● **SOURCE RECORDS**
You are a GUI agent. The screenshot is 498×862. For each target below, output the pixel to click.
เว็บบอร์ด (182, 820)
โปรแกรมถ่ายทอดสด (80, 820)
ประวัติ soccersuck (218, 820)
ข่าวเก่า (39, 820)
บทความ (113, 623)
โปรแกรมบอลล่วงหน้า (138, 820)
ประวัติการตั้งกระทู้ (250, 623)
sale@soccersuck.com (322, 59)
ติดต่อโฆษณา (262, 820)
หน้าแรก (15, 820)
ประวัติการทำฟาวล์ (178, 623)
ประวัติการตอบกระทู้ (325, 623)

--

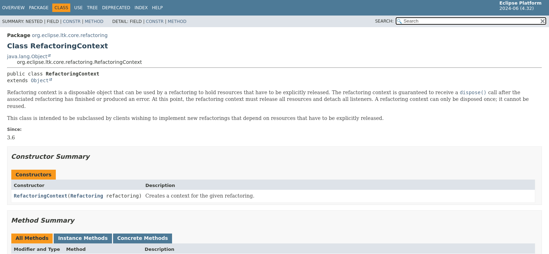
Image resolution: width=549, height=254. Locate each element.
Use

● **EXERCISE INSTRUCTIONS**
How many lines in the items above contain the string "ประว"? Case matters. Reply with the number only.

● **OUTPUT OF THE EXERCISE**
4